**Task list:**
a) Answer these questions about the account of the visit to St. Joseph in Nawi, marking each answer to match its question.
(i) How long does it take to travel from Matei to Nawi?
(ii) What does Petero say he looks at during Mass to make sure it is not falling?
(iii) What is the chief's name?
b) Write the next part of the account of the visit to St. Joseph in Nawi, starting after its final sentence.

A Visit to St. Joseph in Nawi (on the shore of Venua Levu)

Terry Poplava, Parishioner at St Mary the Virgin Mother Parish in Hartsville

After Mass we boarded a boat to cross the channel to Nawi, on the neighboring island of Venua Levu.  Although the seas had been beautifully calm the previous few days, we had 3 to 4 foot swells today and a low pressure system.  It takes an hour to travel from Matei to Nawi.  Fortunately the rainstorms occurred on Taveuni after we left and were done by the time we returned.  As we moved out into the ocean, Taveuni became obscured by clouds and rain.

Arriving an hour later at Nawi, I had my first site of St. Joseph church which is still in use.  It was clearly in disrepair and we started toward it to get a better look.  We were greeted by children and by Petero, one of the adults from the village. “Bula!” we said.  

 As we got to the old church the decay became more visible.  Msgr. Lofton pointed out the various issues.  “This building is not safe.  People should not be inside.  You can see why they need a new church.  Most of the funds from World Missions go to the diocese for diocesan programs.  You can see that this village could not possibly afford all the expenses for a new church. They need help.”

Petero said: “We are helping to build the church.  I have 6 brothers and there are other men who are working on building.  We wait for direction from Yava.”  Yava has been a strong support for Msgr. Lofton’s efforts.  He leads the design and construction for Sto. Pelasio and is doing the same for this church and for the church we visited a few days ago in Delaivuna.

I asked Petero to look inside the church.  It was disturbing to see the decay of the ceiling, which is falling down onto the altar.  When I asked him why they were going through the effort to build a new church, he said “because my faith is very important to me.  It is the strength for me and my family.  We want a place to pray.”  He said “when we come to Mass I look at the ceiling to make sure it is not falling.  It doesn’t matter (I miss) what the priest is doing at the Altar.”

As we walked around the front of the church there was a statue of the Virgin Mary.  I also had noticed a side altar in Sto. Pelasio devoted to Mary.

“What is the importance of Mary to you?” I asked.

“She is the way to Jesus,” said Petero, “she is at the front entrance because we go through Mary to get to Jesus.”

As we started to walk toward the new building, the “Head man” of the village, whose name is Elia, came up to us and started to direct us to one of the houses. 

“How do you get to be Head Man,” I asked Petero

“We vote for him to be the representative for the village.  He is the connection to the chief and to the government.  We have to go to him to go to the chief.”

Shortly thereafter as we reached the house with Elia, we heard a lively voice behind us as the chief arrived.  “Please go in,” he said.  “Welcome!” The chief’s name is Sepo.

As in the churches and all the residences, we first removed our shoes and went into a room that was empty except for a woven mat on the floor.  This was a meeting with the chief, to gain permission to go see the new church building.

The chief welcomed us warmly and noted Fiji Day.  He was wearing a Fiji shirt and had hung a poster on the wall.  He showed us a newspaper with a prayer for Fiji printed in English and in Fijian, and then specifically greeted Msgr. and me since we were visitors.


Then Wauni presented the kava to the chief.  He gave a long talk in Fijian which expressed gratitude and respect for the chief and village and requested that they welcome us to the village.  The chief gave and elaborate reply in which Msgr. and I could hear our names.  In general he was expressing respect for Neselesele and fortunately welcoming us to the village.

(Extracted data entries)
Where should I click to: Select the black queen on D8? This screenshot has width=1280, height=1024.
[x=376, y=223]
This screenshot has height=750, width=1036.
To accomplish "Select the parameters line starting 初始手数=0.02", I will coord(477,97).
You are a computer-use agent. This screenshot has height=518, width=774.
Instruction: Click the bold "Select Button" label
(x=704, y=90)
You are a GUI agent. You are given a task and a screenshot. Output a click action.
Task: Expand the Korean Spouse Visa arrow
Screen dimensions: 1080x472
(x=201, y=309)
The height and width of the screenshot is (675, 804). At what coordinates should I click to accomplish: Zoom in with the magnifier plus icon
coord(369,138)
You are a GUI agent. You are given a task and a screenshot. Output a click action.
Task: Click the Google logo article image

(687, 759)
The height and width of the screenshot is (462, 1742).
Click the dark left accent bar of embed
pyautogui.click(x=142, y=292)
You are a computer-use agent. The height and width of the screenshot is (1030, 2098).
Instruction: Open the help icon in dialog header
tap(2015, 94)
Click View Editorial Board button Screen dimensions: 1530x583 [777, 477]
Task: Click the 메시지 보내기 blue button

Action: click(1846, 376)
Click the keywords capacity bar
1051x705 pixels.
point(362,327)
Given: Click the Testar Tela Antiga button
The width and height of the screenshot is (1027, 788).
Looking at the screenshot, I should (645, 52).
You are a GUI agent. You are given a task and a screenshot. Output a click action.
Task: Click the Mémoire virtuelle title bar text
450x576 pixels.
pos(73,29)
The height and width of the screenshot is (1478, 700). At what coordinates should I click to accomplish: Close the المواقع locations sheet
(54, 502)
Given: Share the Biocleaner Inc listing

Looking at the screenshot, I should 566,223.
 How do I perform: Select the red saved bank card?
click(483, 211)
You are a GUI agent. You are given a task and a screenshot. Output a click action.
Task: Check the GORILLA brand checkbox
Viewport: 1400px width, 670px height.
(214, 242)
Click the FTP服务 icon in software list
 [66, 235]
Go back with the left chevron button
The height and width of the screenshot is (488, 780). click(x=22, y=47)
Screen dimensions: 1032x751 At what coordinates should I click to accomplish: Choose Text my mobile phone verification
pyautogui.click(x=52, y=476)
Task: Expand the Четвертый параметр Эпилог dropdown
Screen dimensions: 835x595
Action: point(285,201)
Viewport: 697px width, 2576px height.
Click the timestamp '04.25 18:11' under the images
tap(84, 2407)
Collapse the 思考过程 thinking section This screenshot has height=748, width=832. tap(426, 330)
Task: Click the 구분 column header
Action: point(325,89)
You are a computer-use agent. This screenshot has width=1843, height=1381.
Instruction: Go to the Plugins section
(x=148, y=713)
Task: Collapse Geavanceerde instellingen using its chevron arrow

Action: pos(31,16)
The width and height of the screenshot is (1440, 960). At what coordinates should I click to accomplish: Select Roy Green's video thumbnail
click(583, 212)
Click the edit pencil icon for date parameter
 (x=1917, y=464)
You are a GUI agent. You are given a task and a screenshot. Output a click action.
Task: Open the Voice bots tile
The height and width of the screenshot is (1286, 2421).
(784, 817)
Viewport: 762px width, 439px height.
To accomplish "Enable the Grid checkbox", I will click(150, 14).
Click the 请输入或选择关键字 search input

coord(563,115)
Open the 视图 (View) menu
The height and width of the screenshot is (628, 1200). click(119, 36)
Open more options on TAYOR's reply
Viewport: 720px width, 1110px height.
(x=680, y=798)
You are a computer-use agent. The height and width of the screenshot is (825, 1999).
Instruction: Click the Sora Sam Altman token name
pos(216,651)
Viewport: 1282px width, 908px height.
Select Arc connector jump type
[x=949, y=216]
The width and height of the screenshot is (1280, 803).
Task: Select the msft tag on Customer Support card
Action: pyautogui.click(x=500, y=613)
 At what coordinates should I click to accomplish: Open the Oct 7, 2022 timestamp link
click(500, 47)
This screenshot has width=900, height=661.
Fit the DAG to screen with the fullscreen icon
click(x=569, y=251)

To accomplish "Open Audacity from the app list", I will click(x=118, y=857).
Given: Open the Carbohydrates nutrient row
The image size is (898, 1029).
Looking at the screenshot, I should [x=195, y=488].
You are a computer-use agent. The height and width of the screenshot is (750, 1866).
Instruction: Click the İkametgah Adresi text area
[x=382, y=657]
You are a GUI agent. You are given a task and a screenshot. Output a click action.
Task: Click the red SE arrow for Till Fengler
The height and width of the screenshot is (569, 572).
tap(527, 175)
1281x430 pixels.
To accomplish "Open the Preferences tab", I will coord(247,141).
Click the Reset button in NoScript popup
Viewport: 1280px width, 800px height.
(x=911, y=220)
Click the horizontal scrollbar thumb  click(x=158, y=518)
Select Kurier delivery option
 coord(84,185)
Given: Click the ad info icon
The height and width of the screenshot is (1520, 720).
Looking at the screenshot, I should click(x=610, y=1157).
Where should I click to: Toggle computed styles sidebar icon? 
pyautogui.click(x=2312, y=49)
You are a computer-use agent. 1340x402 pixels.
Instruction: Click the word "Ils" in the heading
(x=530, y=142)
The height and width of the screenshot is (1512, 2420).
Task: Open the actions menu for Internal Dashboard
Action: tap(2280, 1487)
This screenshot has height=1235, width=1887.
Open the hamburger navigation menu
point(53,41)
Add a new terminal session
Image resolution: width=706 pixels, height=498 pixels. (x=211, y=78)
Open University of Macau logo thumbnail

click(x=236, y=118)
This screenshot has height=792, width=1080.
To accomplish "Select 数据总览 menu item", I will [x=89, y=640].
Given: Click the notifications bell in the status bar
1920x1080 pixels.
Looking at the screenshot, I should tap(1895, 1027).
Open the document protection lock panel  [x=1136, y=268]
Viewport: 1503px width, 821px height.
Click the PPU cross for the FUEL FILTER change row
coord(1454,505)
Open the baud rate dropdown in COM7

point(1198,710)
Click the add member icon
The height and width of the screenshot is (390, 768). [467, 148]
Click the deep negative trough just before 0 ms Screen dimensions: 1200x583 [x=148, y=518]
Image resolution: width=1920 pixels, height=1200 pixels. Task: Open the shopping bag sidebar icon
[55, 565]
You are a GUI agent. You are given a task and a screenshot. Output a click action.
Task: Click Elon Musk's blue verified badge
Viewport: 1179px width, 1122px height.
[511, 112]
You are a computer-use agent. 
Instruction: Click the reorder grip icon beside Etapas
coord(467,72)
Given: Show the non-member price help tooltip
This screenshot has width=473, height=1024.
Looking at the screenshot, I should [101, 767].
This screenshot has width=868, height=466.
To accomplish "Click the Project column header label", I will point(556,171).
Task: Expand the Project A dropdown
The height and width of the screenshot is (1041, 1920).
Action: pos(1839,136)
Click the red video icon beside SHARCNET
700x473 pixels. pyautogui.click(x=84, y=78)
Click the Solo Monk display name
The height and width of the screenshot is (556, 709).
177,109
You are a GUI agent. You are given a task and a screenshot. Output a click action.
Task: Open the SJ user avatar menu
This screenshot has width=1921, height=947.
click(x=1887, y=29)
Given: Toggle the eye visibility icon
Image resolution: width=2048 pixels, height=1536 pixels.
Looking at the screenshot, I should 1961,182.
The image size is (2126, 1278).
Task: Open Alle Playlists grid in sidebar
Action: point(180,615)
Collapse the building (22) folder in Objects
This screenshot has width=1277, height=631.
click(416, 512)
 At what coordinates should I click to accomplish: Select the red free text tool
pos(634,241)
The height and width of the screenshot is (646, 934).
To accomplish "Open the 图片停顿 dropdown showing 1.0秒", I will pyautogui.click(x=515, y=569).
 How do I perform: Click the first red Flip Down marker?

**Results by task:**
a)
(i) An hour
(ii) The ceiling
(iii) Sepo

b)
As we walked over to the church, the chief said “I understand there are important elections happening in the United States.”   We couldn’t get away from it even in Fiji!

The chief went on to say: “When the villagers asked me if they could build a church, I answered sure!  It would bring progress to our village.”

The structure is concrete block filled with concrete.  The diocese of Charleston Propagation of the Faith purchased a cement mixer so they would not have to mix by hand.  But they hand up buckets of concrete to workers on the top who pour the concrete into the blocks and finish the top.

The primary columns are pine and the roof structure is Vesa, a beautiful hardwood that grows in the hills nearby.  Vesa looks like mahogany, but is a harder wood.  The villagers use chain saws to cut and mill the wood.  The trusses were beautiful.  I picked up a small piece of the wood.  It was quite heavy.  I asked Petero how they would get the trusses up onto the roof. “By hand,” he said.  “We will drill holes into the ends and fit them onto the rebar at the top.”  We joked that they should have a crane.  “This is our crane,” said Elia, pointed to his arm.

Msgr. Lofton expects the church to be complete in about a year and hopes to hold and opening Mass in celebration.

Then it was time for the kava ceremony.  If the village welcomes you, then they return the kava in the form of the beverage.  In this ceremony the kava is served in a coconut shell in order of importance.  Today, since it was my first time, I was served first.  As I sat down, a many to my right, Mateo, asked “Where are you from.”   Mateo is the catechist for the village.   When he learned I was there to see how we can support faith formation, he said “we need you to send the pamphlets on all the subjects.”

Mateo had been in the meeting with the other catechists who are part of the station churches associated with Holy Cross in Wairiki, Taveuni.  After the meeting I held with some of the catechists in Neselesele a few days ago, they met with all the catechists from the 10 station churches and reviewed the materials.  They were particularly interested in Our Sunday Visitor pamphlets and Catholic Parent Know-How for Sacraments.  Mateo went on “it is also popular to have audio and CDs for people.”  I mentioned the idea of a web site and they liked that as well, since most of them have phones that can access the internet.

This was a surreal experience for me.  The surroundings were primitive, I was in an ancient tribal ceremony, and I was talking about religious education materials and digital tools with the catechist.  The assistant to catechists was serving the kava.  His brother is a priest on Taveuni.

“Bula!” there was more elaborate statements of respect and gratitude from Mateo to Wauni as the kava was offered in return.  And thanks back from Wauni.  “Bula” then the kava was dipped into the shell and handed to me to drink down.  “Vinaka” I said as I handed it back.  “Thank you.  Delicious!  They laughed.”  Then three big claps.  The stuff tastes like you would expect from a ground root.  You immediately feel a slight numbness in your tongue.  Similar to the sensation of spraying Cepacol throat spray into your throat.

This process was followed repeatedly, first to Wauni who was leading us there, then Msgr and then the Chief.  After that me and around the horn to others.  Apparently if you drink enough of it you begin to feel an overall effect.  I didn’t get that far.

Later on the return trip I asked Wauni what happens if the chief does not welcome you.  “If he does not return kava, then you are not welcome,” he said.

“But what happens?”

“You have to leave.”  I didn’t ask any further.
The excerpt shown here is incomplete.